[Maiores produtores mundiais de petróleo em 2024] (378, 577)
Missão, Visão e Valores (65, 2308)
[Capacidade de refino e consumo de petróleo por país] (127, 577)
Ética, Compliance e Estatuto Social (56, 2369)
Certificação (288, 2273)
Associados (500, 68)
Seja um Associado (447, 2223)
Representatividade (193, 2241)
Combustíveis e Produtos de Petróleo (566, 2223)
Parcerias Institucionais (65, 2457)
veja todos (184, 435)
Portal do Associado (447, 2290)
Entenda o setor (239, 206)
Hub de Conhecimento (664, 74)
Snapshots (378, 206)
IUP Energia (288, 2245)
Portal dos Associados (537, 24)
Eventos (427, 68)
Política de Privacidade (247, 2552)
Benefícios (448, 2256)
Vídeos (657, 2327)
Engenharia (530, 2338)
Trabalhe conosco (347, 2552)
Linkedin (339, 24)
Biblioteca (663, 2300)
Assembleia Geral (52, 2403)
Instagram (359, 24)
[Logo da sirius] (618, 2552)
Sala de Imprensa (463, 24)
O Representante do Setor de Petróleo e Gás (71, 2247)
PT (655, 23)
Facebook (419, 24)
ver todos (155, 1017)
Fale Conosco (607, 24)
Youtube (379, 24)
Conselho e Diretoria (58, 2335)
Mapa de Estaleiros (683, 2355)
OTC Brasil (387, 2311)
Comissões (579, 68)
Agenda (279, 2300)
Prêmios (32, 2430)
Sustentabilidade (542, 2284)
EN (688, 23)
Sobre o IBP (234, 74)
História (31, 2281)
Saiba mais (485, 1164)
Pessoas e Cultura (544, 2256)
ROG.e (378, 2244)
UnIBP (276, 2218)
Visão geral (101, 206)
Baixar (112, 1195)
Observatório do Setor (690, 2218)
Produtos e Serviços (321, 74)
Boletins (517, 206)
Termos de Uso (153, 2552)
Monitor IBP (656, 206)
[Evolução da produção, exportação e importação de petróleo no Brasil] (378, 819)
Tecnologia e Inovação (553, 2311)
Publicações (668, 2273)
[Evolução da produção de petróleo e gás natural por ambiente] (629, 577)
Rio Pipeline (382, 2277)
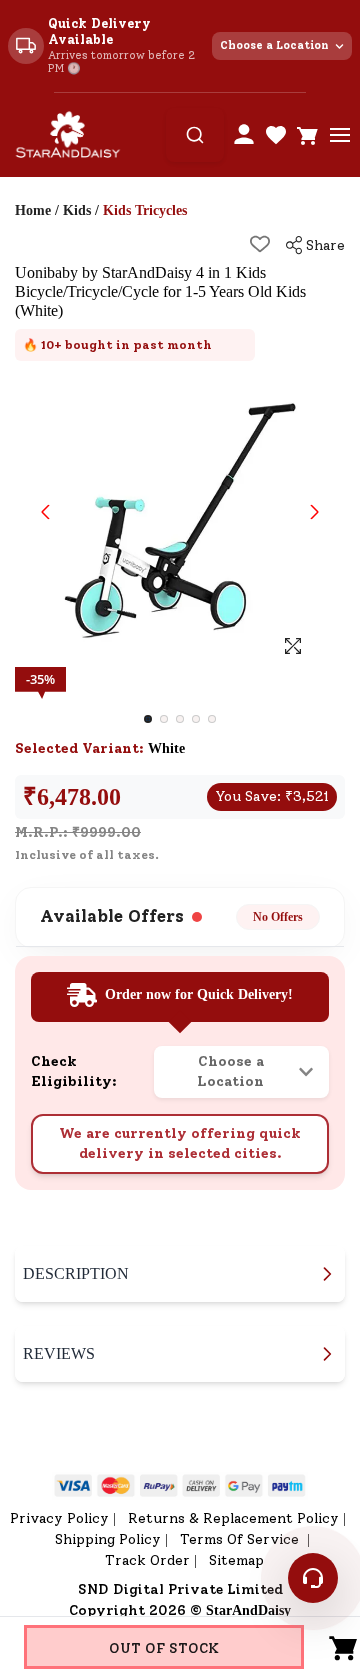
• • •
### Task brief
All lines after and including the one with "Engenharia (530, 2338)", through the end of the entries above, should be output exactly and by themselves. The pictures are to be left out.

### Exercise solution
Engenharia (530, 2338)
Trabalhe conosco (347, 2552)
Linkedin (339, 24)
Biblioteca (663, 2300)
Assembleia Geral (52, 2403)
Instagram (359, 24)
[Logo da sirius] (618, 2552)
Sala de Imprensa (463, 24)
O Representante do Setor de Petróleo e Gás (71, 2247)
PT (655, 23)
Facebook (419, 24)
ver todos (155, 1017)
Fale Conosco (607, 24)
Youtube (379, 24)
Conselho e Diretoria (58, 2335)
Mapa de Estaleiros (683, 2355)
OTC Brasil (387, 2311)
Comissões (579, 68)
Agenda (279, 2300)
Prêmios (32, 2430)
Sustentabilidade (542, 2284)
EN (688, 23)
Sobre o IBP (234, 74)
História (31, 2281)
Saiba mais (485, 1164)
Pessoas e Cultura (544, 2256)
ROG.e (378, 2244)
UnIBP (276, 2218)
Visão geral (101, 206)
Baixar (112, 1195)
Observatório do Setor (690, 2218)
Produtos e Serviços (321, 74)
Boletins (517, 206)
Termos de Uso (153, 2552)
Monitor IBP (656, 206)
[Evolução da produção, exportação e importação de petróleo no Brasil] (378, 819)
Tecnologia e Inovação (553, 2311)
Publicações (668, 2273)
[Evolução da produção de petróleo e gás natural por ambiente] (629, 577)
Rio Pipeline (382, 2277)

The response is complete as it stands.